▶ Page extract:
---------------

In 2004, the previous owner of my house had a ground-source heat pump system installed.  Mile of pipe buried in the back yard, hooked up to two heat pumps, retrofit to the existing duct work, using the existing hot-water gas-fired baseboards as secondary heat for the heat pumps.

(Secondary heat is the additional heat source the system turns on if it looks like it’s taking too long for the heat pumps alone to bring the house up to temperature, or maintain temperature.)

In 2007 we bought the house thinking, neat, that’s the most efficient heating we can get.  Only after we lived with it for a while did we fully appreciate what a botched Frankenstein’s monster our heating system was.

This 1959 home was an energy use nightmare.  (Ah, bad dream, maybe.)  Rather than insulating the attic and ceiling spaces, or dealing with the huge air leaks, or the (believe-it-or-not) uninsulated walls, or the four big open fireplace chimneys, … the previous owner figured he’d just install his high-tech redneck heating system and be done with it.  And botched that install in several important ways, to boot.

---------------

▶ Record excerpts:
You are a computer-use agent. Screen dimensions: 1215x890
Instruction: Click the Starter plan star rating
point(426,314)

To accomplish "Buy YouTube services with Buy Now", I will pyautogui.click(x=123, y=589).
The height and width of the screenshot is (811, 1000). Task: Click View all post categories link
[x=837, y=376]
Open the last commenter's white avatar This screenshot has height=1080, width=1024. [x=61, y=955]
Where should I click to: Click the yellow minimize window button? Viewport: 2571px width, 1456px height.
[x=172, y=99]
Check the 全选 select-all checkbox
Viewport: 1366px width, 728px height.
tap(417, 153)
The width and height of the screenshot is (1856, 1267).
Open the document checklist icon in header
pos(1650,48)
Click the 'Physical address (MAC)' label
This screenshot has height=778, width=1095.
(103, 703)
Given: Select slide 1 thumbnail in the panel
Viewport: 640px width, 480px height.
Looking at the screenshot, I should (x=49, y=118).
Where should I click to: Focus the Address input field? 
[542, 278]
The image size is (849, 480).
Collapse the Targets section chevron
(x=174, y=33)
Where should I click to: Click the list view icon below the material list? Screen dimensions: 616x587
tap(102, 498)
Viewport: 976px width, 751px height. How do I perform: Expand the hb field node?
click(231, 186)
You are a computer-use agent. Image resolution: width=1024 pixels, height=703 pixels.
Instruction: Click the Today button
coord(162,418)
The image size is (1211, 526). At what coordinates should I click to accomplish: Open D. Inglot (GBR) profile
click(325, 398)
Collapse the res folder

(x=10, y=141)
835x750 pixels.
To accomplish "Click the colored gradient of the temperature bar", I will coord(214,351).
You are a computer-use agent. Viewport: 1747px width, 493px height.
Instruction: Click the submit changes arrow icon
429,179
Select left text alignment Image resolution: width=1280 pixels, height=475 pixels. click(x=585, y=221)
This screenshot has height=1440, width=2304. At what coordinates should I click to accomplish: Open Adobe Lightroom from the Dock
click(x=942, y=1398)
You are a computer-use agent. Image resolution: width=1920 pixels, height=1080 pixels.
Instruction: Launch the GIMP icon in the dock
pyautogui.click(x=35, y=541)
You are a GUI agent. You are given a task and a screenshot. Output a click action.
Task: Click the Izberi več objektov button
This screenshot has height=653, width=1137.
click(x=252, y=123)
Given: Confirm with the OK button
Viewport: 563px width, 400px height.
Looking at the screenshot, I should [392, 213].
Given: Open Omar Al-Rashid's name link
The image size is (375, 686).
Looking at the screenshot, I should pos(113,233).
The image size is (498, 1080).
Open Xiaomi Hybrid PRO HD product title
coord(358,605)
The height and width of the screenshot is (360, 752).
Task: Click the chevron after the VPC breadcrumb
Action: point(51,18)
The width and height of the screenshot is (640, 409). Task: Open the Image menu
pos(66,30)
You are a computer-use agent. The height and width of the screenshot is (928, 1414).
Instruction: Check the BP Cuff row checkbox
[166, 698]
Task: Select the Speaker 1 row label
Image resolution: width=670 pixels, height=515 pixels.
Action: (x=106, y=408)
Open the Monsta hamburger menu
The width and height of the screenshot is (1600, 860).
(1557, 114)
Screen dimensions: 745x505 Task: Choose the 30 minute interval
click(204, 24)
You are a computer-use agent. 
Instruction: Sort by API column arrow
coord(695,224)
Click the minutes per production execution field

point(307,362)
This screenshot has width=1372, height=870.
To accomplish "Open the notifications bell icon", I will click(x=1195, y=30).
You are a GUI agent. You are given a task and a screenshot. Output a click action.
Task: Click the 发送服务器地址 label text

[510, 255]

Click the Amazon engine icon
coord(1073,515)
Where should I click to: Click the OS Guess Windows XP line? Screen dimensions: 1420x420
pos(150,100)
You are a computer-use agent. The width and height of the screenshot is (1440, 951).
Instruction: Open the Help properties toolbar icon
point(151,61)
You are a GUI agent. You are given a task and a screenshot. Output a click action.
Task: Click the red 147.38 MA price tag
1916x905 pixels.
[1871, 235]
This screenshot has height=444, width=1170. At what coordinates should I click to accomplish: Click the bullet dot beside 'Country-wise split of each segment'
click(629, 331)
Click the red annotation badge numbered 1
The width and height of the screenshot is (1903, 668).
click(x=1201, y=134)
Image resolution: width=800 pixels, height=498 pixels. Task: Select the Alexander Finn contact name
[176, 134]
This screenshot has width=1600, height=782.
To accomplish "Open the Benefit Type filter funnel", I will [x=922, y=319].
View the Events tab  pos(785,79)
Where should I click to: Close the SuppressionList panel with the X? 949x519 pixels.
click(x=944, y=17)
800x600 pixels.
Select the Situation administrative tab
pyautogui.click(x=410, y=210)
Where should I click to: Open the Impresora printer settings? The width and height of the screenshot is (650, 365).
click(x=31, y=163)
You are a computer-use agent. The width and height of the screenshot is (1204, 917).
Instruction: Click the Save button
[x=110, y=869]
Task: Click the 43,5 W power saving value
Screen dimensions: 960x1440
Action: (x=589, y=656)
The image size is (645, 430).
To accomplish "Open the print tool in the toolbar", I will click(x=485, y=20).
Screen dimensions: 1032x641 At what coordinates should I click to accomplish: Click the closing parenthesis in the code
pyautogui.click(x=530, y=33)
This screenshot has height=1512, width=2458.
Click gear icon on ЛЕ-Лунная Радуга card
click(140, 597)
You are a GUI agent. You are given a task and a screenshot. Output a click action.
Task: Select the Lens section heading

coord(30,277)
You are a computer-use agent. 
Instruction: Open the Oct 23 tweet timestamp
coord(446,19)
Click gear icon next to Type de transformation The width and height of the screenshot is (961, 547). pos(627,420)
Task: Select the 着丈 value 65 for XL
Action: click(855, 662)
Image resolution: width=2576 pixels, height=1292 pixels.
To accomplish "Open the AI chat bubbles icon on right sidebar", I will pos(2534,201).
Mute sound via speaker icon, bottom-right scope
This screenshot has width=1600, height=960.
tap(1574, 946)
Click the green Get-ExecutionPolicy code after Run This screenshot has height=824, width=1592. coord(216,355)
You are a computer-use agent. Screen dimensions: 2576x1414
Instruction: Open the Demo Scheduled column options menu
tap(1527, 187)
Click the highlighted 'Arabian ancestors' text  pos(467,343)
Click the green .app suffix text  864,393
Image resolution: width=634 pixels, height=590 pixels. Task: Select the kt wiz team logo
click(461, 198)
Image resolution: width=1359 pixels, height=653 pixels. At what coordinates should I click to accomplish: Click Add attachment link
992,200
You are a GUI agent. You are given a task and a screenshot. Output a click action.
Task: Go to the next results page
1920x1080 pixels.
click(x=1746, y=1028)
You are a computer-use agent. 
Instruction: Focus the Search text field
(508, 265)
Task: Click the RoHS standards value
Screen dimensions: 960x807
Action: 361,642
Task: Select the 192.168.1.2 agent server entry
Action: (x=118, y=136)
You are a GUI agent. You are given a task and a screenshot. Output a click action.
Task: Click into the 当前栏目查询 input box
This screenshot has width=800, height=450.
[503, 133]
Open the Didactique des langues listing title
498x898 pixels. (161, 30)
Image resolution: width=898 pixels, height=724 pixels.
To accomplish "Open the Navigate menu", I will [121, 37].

---------------

▶ Work to do:
1. In the heat pump text, what serves as secondary heat for the two heat pumps?
2. Render the entries from the line with "You are a computer-use agent. Viewport: 1747px" to the line with "(1557, 114)" as a numbered list, omitting blank lines.

▶ Task-by-task solutions:
1. The existing hot-water gas-fired baseboards.

2.
1. You are a computer-use agent. Viewport: 1747px width, 493px height.
2. Instruction: Click the submit changes arrow icon
3. 429,179
4. Select left text alignment Image resolution: width=1280 pixels, height=475 pixels. click(x=585, y=221)
5. This screenshot has height=1440, width=2304. At what coordinates should I click to accomplish: Open Adobe Lightroom from the Dock
6. click(x=942, y=1398)
7. You are a computer-use agent. Image resolution: width=1920 pixels, height=1080 pixels.
8. Instruction: Launch the GIMP icon in the dock
9. pyautogui.click(x=35, y=541)
10. You are a GUI agent. You are given a task and a screenshot. Output a click action.
11. Task: Click the Izberi več objektov button
12. This screenshot has height=653, width=1137.
13. click(x=252, y=123)
14. Given: Confirm with the OK button
15. Viewport: 563px width, 400px height.
16. Looking at the screenshot, I should [392, 213].
17. Given: Open Omar Al-Rashid's name link
18. The image size is (375, 686).
19. Looking at the screenshot, I should pos(113,233).
20. The image size is (498, 1080).
21. Open Xiaomi Hybrid PRO HD product title
22. coord(358,605)
23. The height and width of the screenshot is (360, 752).
24. Task: Click the chevron after the VPC breadcrumb
25. Action: point(51,18)
26. The width and height of the screenshot is (640, 409). Task: Open the Image menu
27. pos(66,30)
28. You are a computer-use agent. The height and width of the screenshot is (928, 1414).
29. Instruction: Check the BP Cuff row checkbox
30. [166, 698]
31. Task: Select the Speaker 1 row label
32. Image resolution: width=670 pixels, height=515 pixels.
33. Action: (x=106, y=408)
34. Open the Monsta hamburger menu
35. The width and height of the screenshot is (1600, 860).
36. (1557, 114)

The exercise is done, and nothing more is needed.